#### [What needs to be done]
Whatever appears in the records, retype it exactly, except for the pictures.

BEGIN Given entries

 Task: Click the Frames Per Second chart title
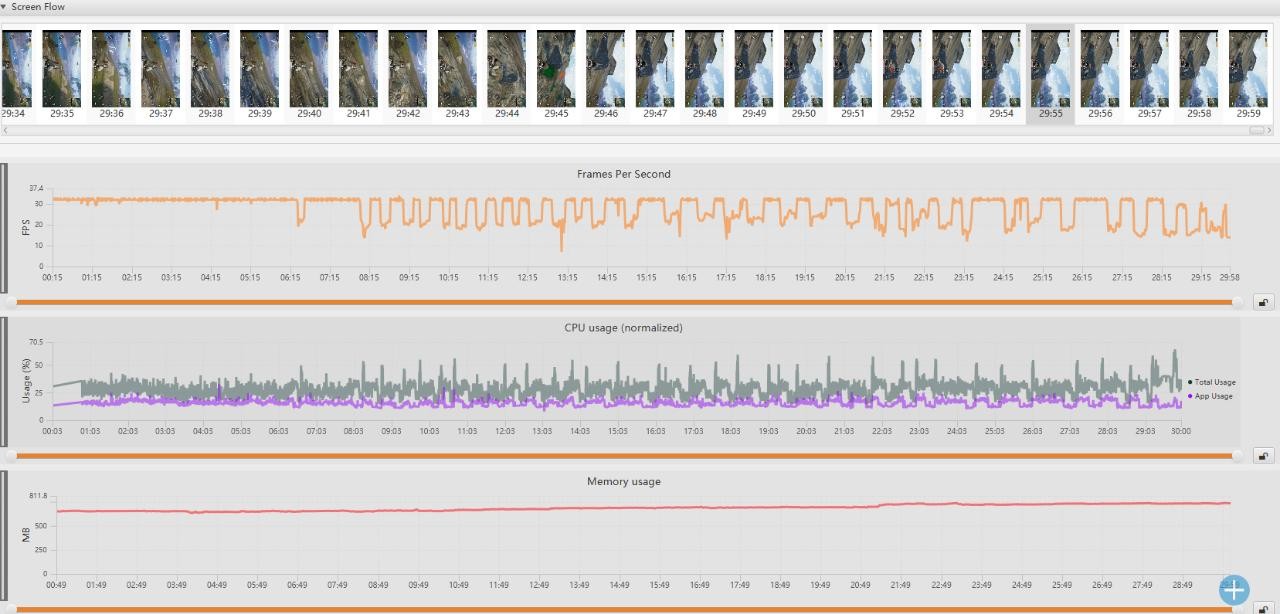[623, 174]
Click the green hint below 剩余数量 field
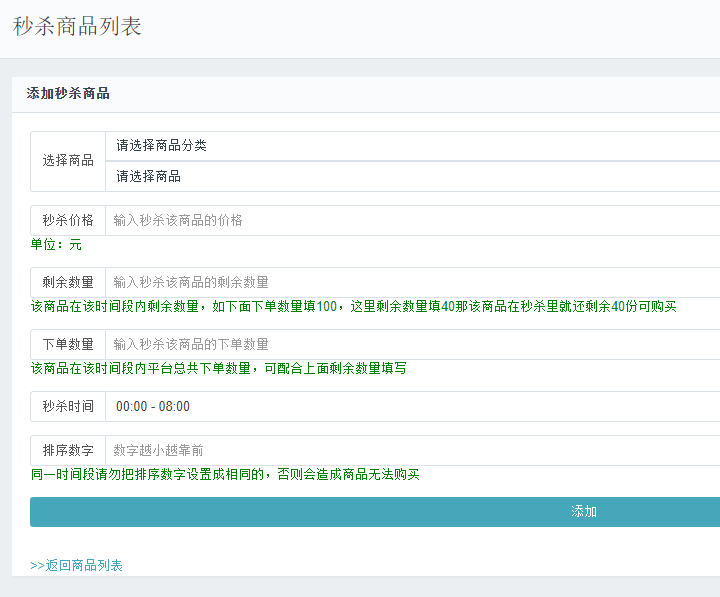Viewport: 720px width, 597px height. [353, 306]
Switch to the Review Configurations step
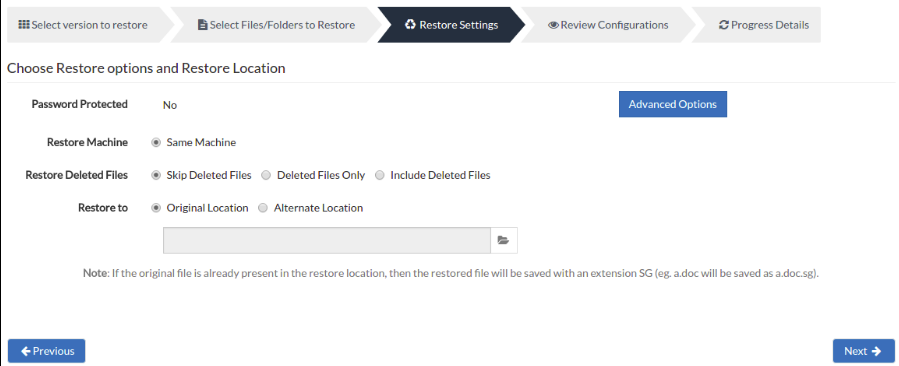 [x=608, y=25]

END Given entries

#### [Solution to the exercise]
 Task: Click the Frames Per Second chart title
[623, 174]
Click the green hint below 剩余数量 field
Viewport: 720px width, 597px height. [353, 306]
Switch to the Review Configurations step
 [x=608, y=25]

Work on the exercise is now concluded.